6.       "Bumping into" each other

And spilling things everywhere. Honestly, I've never run into someone and spilled papers everywhere (then bumped heads and giggled as we both tried to pick it up frantically). If I drop something, things usually stay together pretty well. And I hardly find romance in getting the shit embarrassed out of me.

I have had drinks spilled on me, though. And I guess nothing screams romance like "I can totally see your bra through your shirt". C'mon people.

If he spills coffee/wine/beer/water/whatever on your chest, he's probably not thinking a lot about anything other than the fact that it's on your chest. If he tries to help clean it up, he's touching your boobs, double bonus. Not always like that, but I'm willing to bet sometimes. (That would actually be a hilarious scene. Someone do that. Make him stammer because he's looking at boobs. "Sorry, did I get it on your boobs...BOOKS!? Did I get your books wet?"

7.       Watching each other sleep

I never sleep (insomnia's a bitch, yo (I don't know what my current obsession with saying "yo" is, but it's not going away for some reason). But if I did sleep, I'd be pissed if people watched me.

How is this romantic? (Seriously. I'm pretty sure I'm missing a crucial part. Please explain (this isn't sarcasm I'm using. It's sincerity). I get the whole listening to someone breathe thing, but watching someone sleep seems weird to me.

(Fun fact, I talk in my sleep (when I sleep) and my brother's room was right across from mine when we were young and we slept with our doors open (and he talked in his sleep too), so my dad would wake up and we'd be having conversations in our sleep. It creeped him out so much).

8.       The "You're the most beautiful/handsome person in the world" speech.

I always have to call bullshit on this one. Why do you want to be the most beautiful person in the world? That's so subjective and you know it's a lie. It's impossible to be the "most" anything.

One of my most favorite lines ever is from Bruce Springsteen's "Thunder Road". He says "You ain't a beauty, but hey you're alright." I love that so much.

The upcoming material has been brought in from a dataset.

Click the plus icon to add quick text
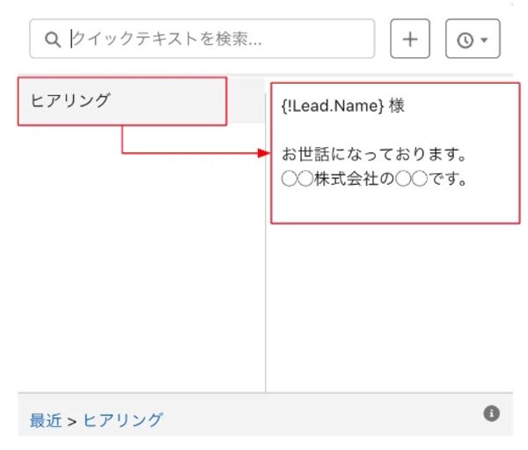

It's literally saying, you're not a beauty queen, but I love you anyway. That's important. That's what I like.

I've never asked anyone if they thought I was pretty (other than my best friend, because he always says "to me" and I like that reality), because I know I'm not. I don't need to be. I like reality.

I like that it's about personality not looks.

That's why I hate the whole "you the most beautiful/handsome person in the world". Because who gives a shit. I wanna be smart, or funny, or clever, or personable. It would be nice if characters wanted the same thing.

And that's my list (off the top of my head). What do you guys think? Do you think this stuff is romantic? How do you think you could twist these clichés?

What do you think is romantic? Do you like the cheesy cliché so sweet my teeth hurt stuff? Or do you like other stuff?

Is there stuff I didn't mention that you think is romantic or isn't romantic at all.

Lemme know how you feel? I'm actually really interested in this!